The work of Heavyside, which had lain dormant for centuries, was amazingly apposite when applied to the problem of how to overcome the limiting factor of lightspeed. His particular passion had been for electromagnetism – a new and unexplored field in his day – which seemed only remotely linked to relativistic physics, the great crowning glory of scientific achievement in the twentieth century. Yet it was Heavyside who laid down the principle of
‘electromagnetic interference' (EMI)
, whereby gravitational energy could be diverted or controlled, creating not so much an anti-gravity field as a change in its astro-physical properties. This in itself was exciting but not significant – until one brought in the concept of spacetime curvature and the varying speed of light in a gravitational field. If one could control gravity by means of an electromagnetic force, then it must follow that lightspeed was also capable of manipulation. Interstellar distances, which were indeed vast, could be conquered, not by travelling across them in the conventional sense, but by
relativistically reducing the distance to be travelled
. It was the classic case of bringing the mountain to Mohammed: moving the destination closer (ie varying the factor of lightspeed) so that the time it took to travel there was shorter.

This introduced a new branch of astro-technology, because it soon became evident that interstellar vehicles didn't require propulsion units, nuclear, chemical or any other type.

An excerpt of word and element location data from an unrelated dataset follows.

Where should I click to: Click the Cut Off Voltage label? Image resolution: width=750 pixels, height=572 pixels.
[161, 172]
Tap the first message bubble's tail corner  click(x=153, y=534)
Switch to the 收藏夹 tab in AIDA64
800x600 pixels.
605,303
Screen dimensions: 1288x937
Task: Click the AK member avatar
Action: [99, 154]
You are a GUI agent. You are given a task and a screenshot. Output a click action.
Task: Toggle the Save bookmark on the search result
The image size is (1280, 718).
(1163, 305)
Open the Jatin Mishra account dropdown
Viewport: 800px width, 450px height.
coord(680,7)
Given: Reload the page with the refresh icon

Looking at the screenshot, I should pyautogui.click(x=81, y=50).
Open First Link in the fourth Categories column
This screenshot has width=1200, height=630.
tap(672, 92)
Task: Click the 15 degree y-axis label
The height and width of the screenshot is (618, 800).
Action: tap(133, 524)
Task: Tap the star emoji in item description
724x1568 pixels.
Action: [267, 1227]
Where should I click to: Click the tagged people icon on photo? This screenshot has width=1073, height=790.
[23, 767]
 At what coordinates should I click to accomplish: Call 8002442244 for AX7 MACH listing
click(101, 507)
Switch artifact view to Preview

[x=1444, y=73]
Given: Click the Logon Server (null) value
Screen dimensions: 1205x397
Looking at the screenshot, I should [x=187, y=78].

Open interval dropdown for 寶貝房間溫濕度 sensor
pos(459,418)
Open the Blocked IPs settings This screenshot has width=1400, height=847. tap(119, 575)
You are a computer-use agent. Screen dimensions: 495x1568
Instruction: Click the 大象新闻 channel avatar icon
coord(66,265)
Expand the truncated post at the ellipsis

In fact they didn't require anything. It was only necessary to place the vehicle in a field of electromagnetic interference, set the spatiotemporal coordinates, and press the button. For practical purposes,
the field was created in deep space in a quiet and uncluttered part of the Solar System. This was to reduce the radiation hazard and also to prevent accidents: anything inside the field would be transported to the destination, and, if set up on earth, would have meant the staff and laboratory going along for the ride too, whatever their personal feelings or preferences.

The beauty and utter simplicity of the EMI Field, from the astro-technologists' point of view, was that lightspeed, far from limiting their technical capability as had once been feared, actually became the key which opened the door to interstellar travel. Without this ‘golden mean' they would have had to resort to such tedious methods as those of suspended animation or ‘generation' space vessels as huge as several ocean liners, or some fanciful invention like ‘hyperdrive', beloved of SF writers of the era Pre-Colonization. In fact it was amusing to look back to those times and read of the devious, almost perverse ways in which both scientists and fiction writers sought to overcome the ‘insurmountable' problem of faster-than-light travel. Their mistake was in treating it as a barrier, an impasse somehow to be avoided, when all along it was an ally: lightspeed itself was the answer staring them in the face.

And now a new step in cosmic exploration was about to be taken. Man was preparing to enter that region of the Metagalaxy existing alongside, or even within, the observable universe. It was there, it existed, of that there could be no doubt: the Hidden Universe where the laws of space and time, energy and matter, were changed beyond recognition. The way in – the only way – was via the one-way membrane of a Temporal Flux Centre; and man was about to take the first step.